NPT States parties call for No-First-Use policies

Photo: Ambassador Jarmo Viinanen (Finland), Chair of the 2023 NPT Prep Com.

Amid heightened risks of nuclear war by crisis escalation, miscalculation, accident or intent, a growing number of States parties to the Nuclear Non-Proliferation Treaty (NPT) – including China and the New Agenda Coalition – have called on the nuclear-armed and allied states to relinquish current policy options to initiate/launch a nuclear war (first-use options) and instead affirm policies of no-first-use.

States Parties to the NPT – which includes five nuclear-armed states and thirty-four States reliant on extended nuclear deterrence, along with all non-nuclear States – met at the UN in Vienna from July 31 to August 11 to discuss a range of non-proliferation, risk reduction and disarmament issues and proposals.

The Chair of the NPT Prep Com, responding to the calls by governments and civil society for the adoption of no-first-use policies, included this in his draft factual summary of the NPT meeting.

Civil society calls at the 2023 NPT Prep Com for NoFirstUse policies

On August 1, NoFirstUse Global and the Abolition 2000 Working Group on Nuclear Risk Reduction organized a side event at the United Nations entitled Nuclear Risk Reduction – 90 seconds to Midnight.

Panelists discussed the calls made in the Declaration of Public Conscience Nuclear Taboo from Norm to Law and the more in-depth discussion and proposals in No-First Use of Nuclear Weapons: An Exploration of Unilateral, Bilateral and Plurilateral Approaches and their Security, Risk-reduction and Disarmament Implications, a working paper which NoFirstUse Global submitted last August to the 2022 NPT Review Conference.

On August 2, John Hallam, NoFirstUse Global Coordinating Committee Member, delivered a statement to the plenary meeting of the NPT, in which he highlighted the working paper on no-first-use and its key recommendations, and in which he formally presented the Nuclear Taboo from Norm to Law declaration to the NPT delegates.

The Declaration is endorsed by over 1100 ‘notables’ (former Prime Ministers, Foreign Ministers, Defence Ministers and legislators, academics, scientists, religious leaders, youth and representatives of civil society organizations). It calls upon the NPT Parties to affirm the G20 Bali Leaders statement that ‘The threat of use or use of nuclear weapons is inadmissible‘ and to ‘enshrine this stance as a dictate of international law and to require all member states to comply fully, in order to ensure their security policies and practices rule-out the initiation of nuclear war including any first-use of nuclear weapons.’
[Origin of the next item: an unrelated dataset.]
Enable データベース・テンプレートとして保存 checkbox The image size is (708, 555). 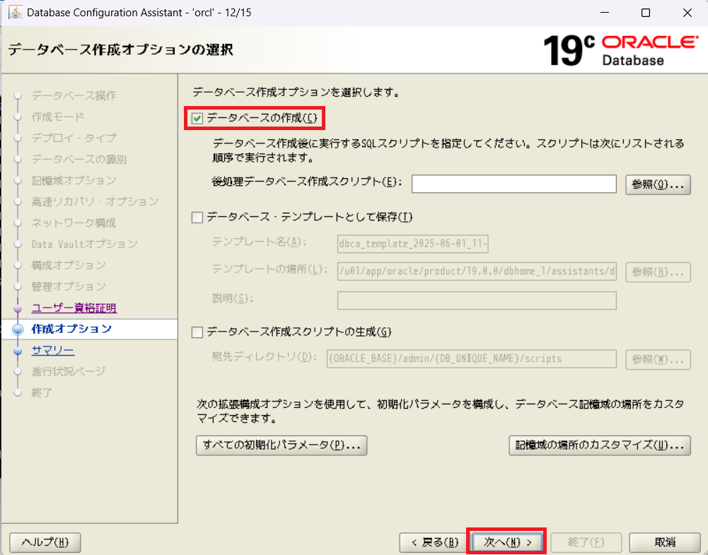pyautogui.click(x=197, y=218)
Governments promoting No-First-Use at the NPT

China submitted a working paper to the NPT Prep Com entitled Nuclear Risk Reduction in which it called on all nuclear-weapon States to “adopt responsible nuclear strategies including no-first-use of nuclear weapons policies,” and to “issue joint statements on mutual non-first-use of nuclear weapons and negotiate treaties on no first use of nuclear weapons.”
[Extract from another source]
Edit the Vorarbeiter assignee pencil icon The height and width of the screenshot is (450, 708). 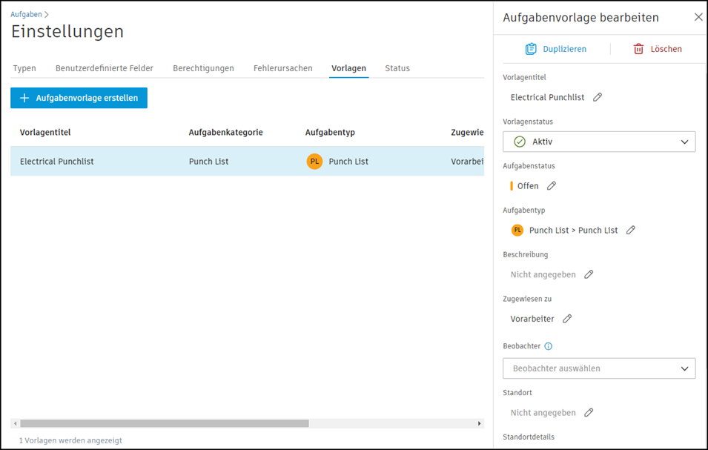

The New Agenda Coalition (Brazil, Egypt, Ireland, Mexico, New Zealand and South Africa), submitted a working paper to the NPT Prep Com entitled Taking forward nuclear disarmament which “fully supports the calls by the Secretary-General of the United Nations, in the context of the New Agenda for Peace, for, inter alia, the nuclear-weapon States to commit to the “no first use” of nuclear weapons as an interim step and to assure States that do not have such weapons that they will not use – or threaten to use – nuclear weapons against them, pending the ultimate elimination of nuclear weapons according to clear benchmarks and within an agreed time frame.
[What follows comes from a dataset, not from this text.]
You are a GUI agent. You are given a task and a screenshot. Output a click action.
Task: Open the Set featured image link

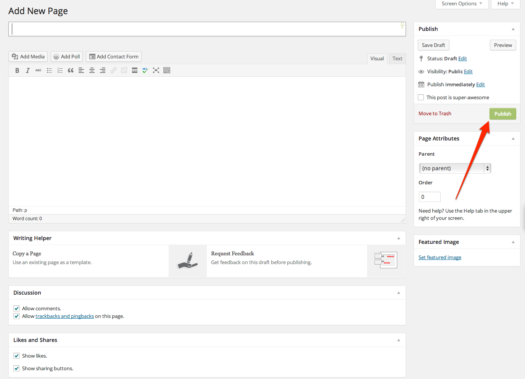pos(440,258)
Another like-minded group of 11 countries (Austria, Chile, Colombia, Costa Rica, Ecuador, Kiribati, Liechtenstein, Malta, Mexico, San Marino and Thailand) submitted a working paper entitled Measures to reduce the breadth of risks associated with nuclear weapons and measures to avoid increasing this risk which highlights the risks of “nuclear postures that assert the right to use nuclear weapons first (even in response to non-nuclear threats)” and calls for the “adoption, as an interim step on the path to nuclear zero, of no-first-use policies by the nuclear-armed States.”